Denis Leamy
- Born: Denis Patrick Leamy 27 November 1981 (age 44) Cashel, Ireland
- Height: 1.88 m (6 ft 2 in)
- Weight: 108 kg (17.0 st; 238 lb)
- School: Rockwell College
- University: Setanta College

Rugby union career
- Position(s): Flanker, Number 8, Centre

Amateur team(s)
- Years: Team / Apps / (Points)
- 1994–1995: Cashel
- 1996–2002: Rockwell
- 2002–2012: UCC

Senior career
- Years: Team / Apps / (Points)
- 2002–2012: Munster / 145 / (150)
- Correct as of 19 December 2011

International career
- Years: Team / Apps / (Points)
- 2004–2011: Ireland / 57 / (10)
- Correct as of 8 October 2011

= Denis Leamy =

Irish rugby union player and coach

Denis Patrick Leamy (born 27 November 1981) is an Irish former rugby union player who is currently part of the coaching team with Munster. He was a back-row forward who could play either flanker or at number 8, and occasionally played at centre. He ended his club rugby career for Munster in the Pro12 and Heineken Cup, and internationally for Ireland. He officially announced his retirement in May 2012 due to a long-standing hip injury.

==Schools career==
Leamy's first sport was hurling and he initially dreamed of following in the footsteps of his heroes Nicky English or Pat Fox. He played for his local GAA side, Boherlahan-Dualla, where his early physical strength was noted. His initial introduction to rugby was somewhat accidental, and occurred when he accompanied his two brothers, Ed and Kev, along to a trial game with his local rugby club, Cashel RFC. He harboured some initial reservations, but despite that he joined in the game and kept going back to play at the club.

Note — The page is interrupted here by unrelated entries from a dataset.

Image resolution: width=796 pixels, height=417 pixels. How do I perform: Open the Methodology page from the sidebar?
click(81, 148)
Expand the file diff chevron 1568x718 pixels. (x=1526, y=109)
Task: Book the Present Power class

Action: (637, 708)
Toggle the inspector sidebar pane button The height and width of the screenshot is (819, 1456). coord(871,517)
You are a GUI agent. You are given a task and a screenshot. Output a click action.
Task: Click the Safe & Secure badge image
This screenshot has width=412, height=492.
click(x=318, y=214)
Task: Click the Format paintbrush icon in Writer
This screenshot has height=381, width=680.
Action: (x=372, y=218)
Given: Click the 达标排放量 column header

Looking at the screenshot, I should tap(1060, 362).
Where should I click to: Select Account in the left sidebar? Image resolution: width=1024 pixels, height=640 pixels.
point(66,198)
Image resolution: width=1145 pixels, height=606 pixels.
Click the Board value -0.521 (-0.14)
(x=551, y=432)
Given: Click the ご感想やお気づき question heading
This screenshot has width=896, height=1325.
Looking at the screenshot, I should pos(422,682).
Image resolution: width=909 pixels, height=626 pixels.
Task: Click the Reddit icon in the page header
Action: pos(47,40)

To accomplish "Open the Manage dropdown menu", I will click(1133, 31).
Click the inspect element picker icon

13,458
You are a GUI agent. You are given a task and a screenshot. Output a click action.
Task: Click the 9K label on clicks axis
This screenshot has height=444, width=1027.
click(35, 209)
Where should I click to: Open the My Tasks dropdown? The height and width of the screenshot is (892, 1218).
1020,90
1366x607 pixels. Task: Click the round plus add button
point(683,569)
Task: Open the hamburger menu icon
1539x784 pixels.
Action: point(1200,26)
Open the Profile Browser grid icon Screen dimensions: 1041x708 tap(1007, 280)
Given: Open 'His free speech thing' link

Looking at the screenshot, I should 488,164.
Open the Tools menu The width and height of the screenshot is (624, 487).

A neighbour and family friend recommended that he change schools to join Rockwell College, a school heavily focused on rugby. Leamy gave up on hurling when he was 18, concentrating instead on rugby and a possible professional career.

Leamy enrolled in Rockwell College when he was 15. In his first year there, he was heavily involved in their successful march on the Munster Schools Junior Cup in 1997. He played for Rockwell Senior Cup Team for three years, the first of which he played at inside centre, before switching back to his more favoured backrow position of number 8. During this time, he was called to Clongowes for trials for the Ireland Schools team and ended up playing a key role in the Irish Schools' tour of Australia in 2000 when they won all eight games.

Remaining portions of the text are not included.